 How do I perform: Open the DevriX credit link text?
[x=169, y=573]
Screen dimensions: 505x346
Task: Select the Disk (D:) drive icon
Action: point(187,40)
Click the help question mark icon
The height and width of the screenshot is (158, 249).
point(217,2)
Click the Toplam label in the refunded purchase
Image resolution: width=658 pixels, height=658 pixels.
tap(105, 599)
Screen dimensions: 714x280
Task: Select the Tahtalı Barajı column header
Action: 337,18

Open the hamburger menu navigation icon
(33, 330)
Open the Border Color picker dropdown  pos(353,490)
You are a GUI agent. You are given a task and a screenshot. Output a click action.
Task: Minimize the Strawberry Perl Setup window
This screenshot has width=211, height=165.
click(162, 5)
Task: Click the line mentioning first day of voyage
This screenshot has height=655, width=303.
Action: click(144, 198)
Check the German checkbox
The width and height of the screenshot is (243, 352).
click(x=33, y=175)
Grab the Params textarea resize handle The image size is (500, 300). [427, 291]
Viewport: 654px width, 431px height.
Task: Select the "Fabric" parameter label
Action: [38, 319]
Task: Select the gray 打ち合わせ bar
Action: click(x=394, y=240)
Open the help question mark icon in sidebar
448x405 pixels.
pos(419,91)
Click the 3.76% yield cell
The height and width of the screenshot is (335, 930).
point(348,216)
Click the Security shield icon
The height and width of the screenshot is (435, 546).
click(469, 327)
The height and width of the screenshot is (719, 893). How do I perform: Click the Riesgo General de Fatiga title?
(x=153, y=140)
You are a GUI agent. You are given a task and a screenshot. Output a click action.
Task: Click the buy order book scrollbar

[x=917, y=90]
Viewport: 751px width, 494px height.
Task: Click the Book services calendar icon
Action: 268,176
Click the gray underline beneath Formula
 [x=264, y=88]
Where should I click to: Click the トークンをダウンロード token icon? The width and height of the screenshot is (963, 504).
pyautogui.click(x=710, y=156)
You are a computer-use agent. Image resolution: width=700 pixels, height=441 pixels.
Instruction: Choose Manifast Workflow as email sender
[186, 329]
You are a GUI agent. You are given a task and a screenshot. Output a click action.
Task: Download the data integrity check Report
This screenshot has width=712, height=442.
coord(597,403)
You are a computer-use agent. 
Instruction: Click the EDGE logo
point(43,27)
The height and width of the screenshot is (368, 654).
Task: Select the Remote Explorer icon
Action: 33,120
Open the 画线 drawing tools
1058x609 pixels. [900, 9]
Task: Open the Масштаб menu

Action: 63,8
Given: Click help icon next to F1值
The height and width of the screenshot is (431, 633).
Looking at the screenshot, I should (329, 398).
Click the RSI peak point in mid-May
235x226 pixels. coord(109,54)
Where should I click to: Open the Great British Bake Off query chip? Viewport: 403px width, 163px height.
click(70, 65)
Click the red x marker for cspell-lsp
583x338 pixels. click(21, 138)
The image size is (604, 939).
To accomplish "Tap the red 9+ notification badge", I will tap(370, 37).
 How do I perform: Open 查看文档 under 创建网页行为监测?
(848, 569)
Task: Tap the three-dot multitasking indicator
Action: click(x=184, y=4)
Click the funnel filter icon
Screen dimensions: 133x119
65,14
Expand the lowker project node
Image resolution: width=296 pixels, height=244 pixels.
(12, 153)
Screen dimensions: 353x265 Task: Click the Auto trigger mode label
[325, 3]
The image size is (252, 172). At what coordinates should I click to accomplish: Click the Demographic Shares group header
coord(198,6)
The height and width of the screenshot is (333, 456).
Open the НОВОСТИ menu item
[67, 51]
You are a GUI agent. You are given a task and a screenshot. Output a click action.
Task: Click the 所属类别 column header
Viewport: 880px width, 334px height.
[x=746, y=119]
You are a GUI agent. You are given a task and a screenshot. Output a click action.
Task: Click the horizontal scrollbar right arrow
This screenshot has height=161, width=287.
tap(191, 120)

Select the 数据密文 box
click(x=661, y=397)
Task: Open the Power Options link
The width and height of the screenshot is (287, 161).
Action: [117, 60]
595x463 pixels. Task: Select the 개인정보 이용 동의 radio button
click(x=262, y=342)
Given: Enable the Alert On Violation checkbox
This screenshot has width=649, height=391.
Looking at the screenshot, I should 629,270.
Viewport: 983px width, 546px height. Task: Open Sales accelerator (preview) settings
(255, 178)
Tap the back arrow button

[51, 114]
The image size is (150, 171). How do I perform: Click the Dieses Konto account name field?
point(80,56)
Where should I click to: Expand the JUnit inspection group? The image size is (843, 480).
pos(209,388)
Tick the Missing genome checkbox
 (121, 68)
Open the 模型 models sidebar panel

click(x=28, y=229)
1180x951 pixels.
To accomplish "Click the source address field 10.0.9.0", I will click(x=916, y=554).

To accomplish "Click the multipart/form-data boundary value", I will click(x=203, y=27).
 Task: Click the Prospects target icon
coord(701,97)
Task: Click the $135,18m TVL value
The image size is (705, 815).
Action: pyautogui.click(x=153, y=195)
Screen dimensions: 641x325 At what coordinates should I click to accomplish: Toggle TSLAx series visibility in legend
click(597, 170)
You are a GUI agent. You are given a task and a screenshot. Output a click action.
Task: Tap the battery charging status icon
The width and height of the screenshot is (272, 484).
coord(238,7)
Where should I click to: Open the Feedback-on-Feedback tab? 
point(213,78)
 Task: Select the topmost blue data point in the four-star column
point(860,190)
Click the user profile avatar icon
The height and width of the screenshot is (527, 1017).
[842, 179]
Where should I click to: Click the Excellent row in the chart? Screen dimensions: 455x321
══════════
→ Exercise brief: Collect each line of the entries that has the word "value", copying it in full.

→ Response below:
To accomplish "Click the multipart/form-data boundary value", I will click(x=203, y=27).
Task: Click the $135,18m TVL value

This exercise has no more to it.